I think the Republicans are bartering. They're just starting low so when Dems finally compromise the final number will be lower. If they start @ $300 they'd be in a weaker position. $200 will still leave most Americans with a lot of financial problems and I think they know that.

The 70% thing, not sure how that can be implemented. They want to give states 2 months, with a possible extension of another 2 months to work through it. I'm guessing that they just need a system where they can input a wage number for each applicant and it spits out a certain amount of benefits. With Uber/Lyft you'd just give them your earnings summary and/or 1099-K. If it comes to that I hope they base it off this year before the virus hit. It should be whatever people were making just before the virus.


----------



## Uberguyken (May 10, 2020)

nj9000 said:


> I think the Republicans are bartering. They're just starting low so when Dems finally compromise the final number will be lower. If they start @ $300 they'd be in a weaker position. $200 will still leave most Americans with a lot of financial problems and I think they know that.
> 
> The 70% thing, not sure how that can be implemented. They want to give states 2 months, with a possible extension of another 2 months to work through it. I'm guessing that they just need a system where they can input a wage number for each applicant and it spits out a certain amount of benefits. With Uber/Lyft you'd just give them your earnings summary and/or 1099-K. If it comes to that I hope they base it off this year before the virus hit. It should be whatever people were making just before the virus.
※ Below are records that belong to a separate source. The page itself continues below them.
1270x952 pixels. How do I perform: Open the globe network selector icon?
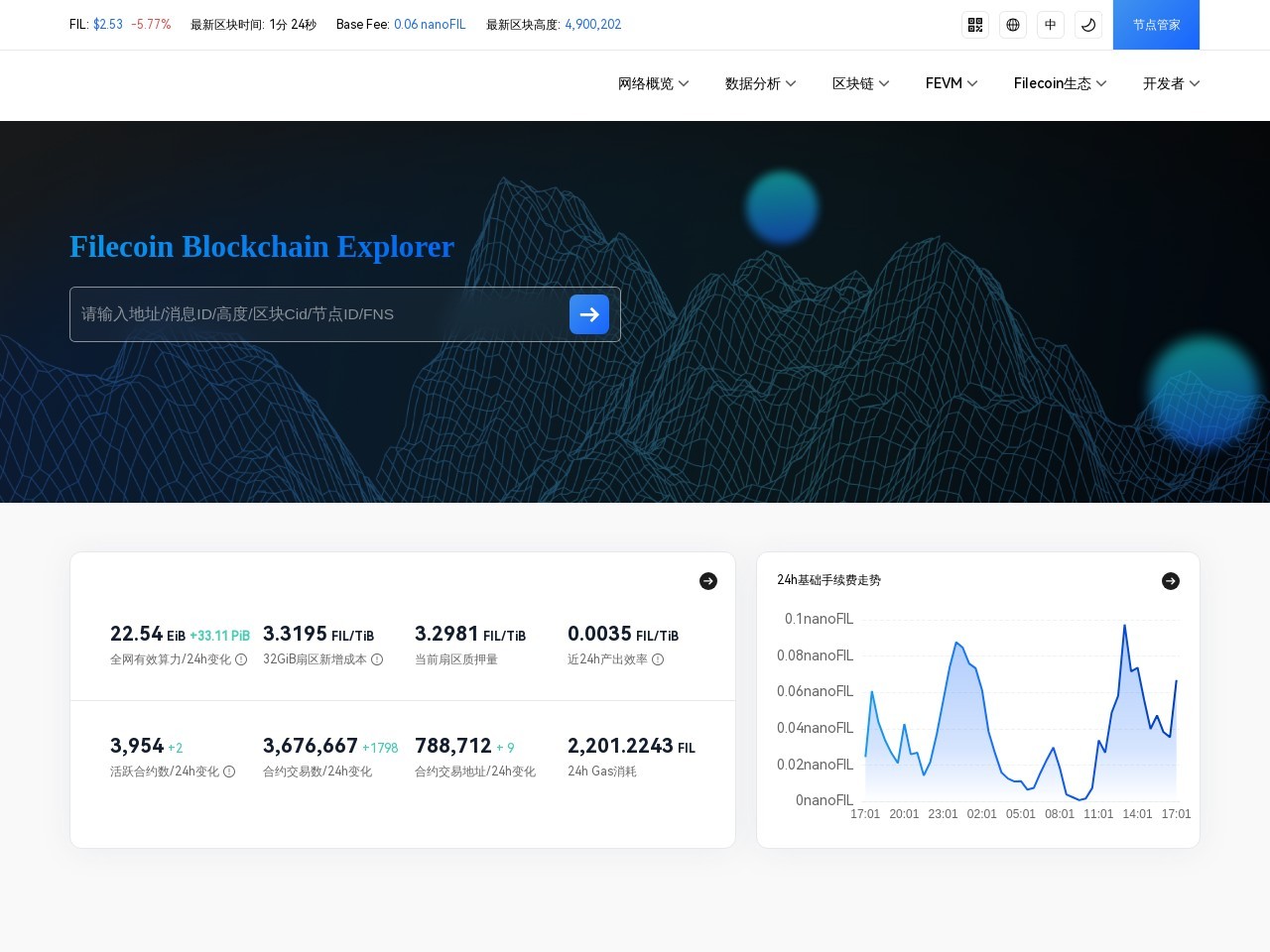click(1013, 25)
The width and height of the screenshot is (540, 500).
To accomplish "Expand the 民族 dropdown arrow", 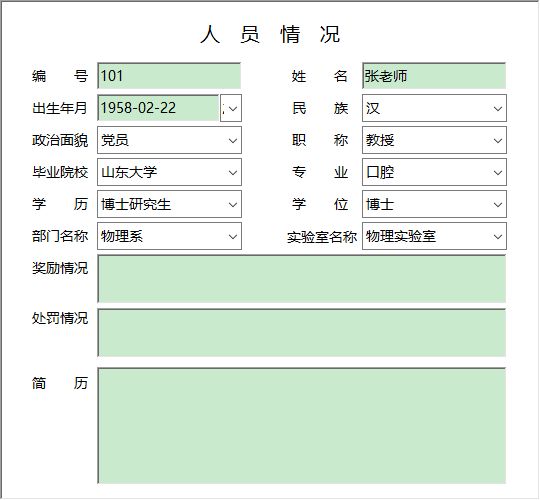I will point(498,109).
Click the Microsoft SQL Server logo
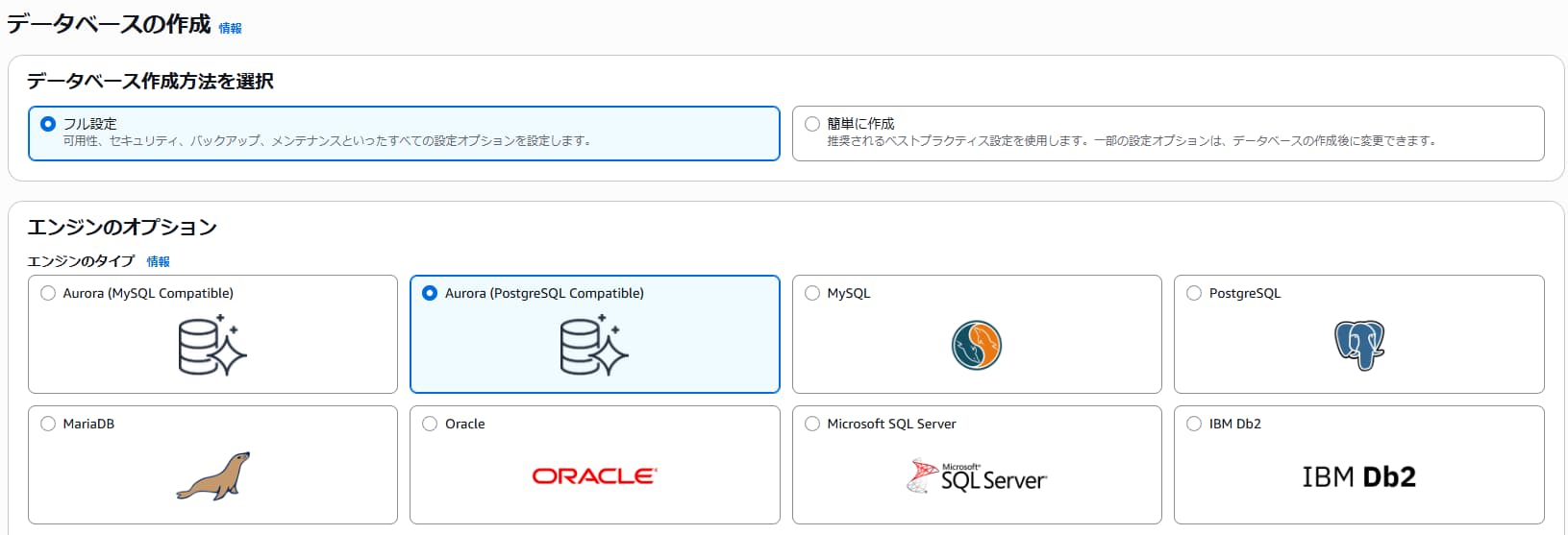Screen dimensions: 1568x535 pyautogui.click(x=977, y=476)
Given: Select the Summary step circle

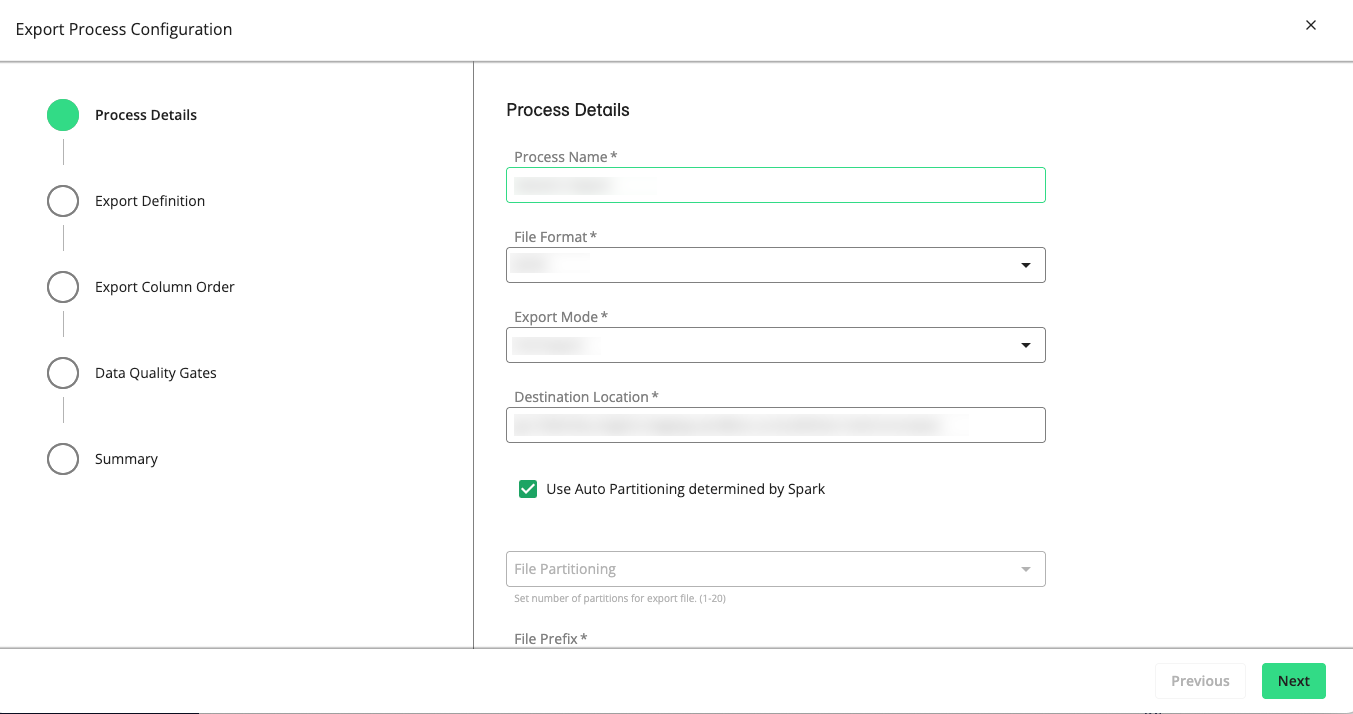Looking at the screenshot, I should (62, 458).
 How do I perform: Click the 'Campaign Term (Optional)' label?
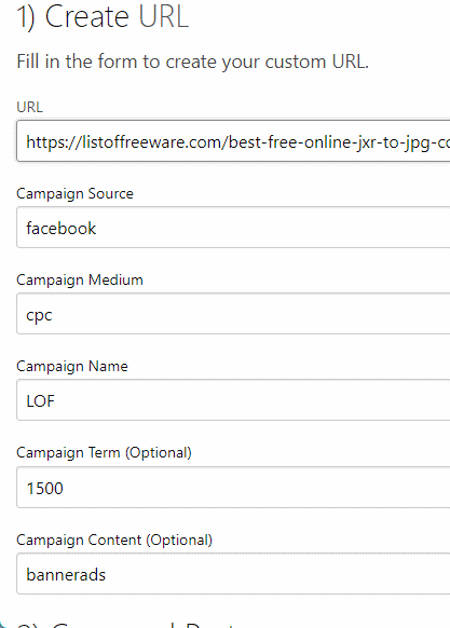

You'd just.... Yeah right it took me 4 times submitting it and 3 months before they accepted and adjusted.... Just submit your 1099k .... Haha Been there done that.. it's not that simple...


----------



## ColdRider (Oct 19, 2015)

lol $200


----------



## UbaBrah (Oct 25, 2019)

These are such piddly amounts I don't know why anyone even cares. Honestly even at 600 p/w I wouldn't stay home, although I have worked all through the pandemic anyway.

I did enjoy getting the $1200 stimulus as a one-time bonus, and a second is supposedly on the cards. If I get that one too, I will definitely start a FREE CHEESE thread of my own (note the mandatory capital letters). Hell if I know what I'd put in it though.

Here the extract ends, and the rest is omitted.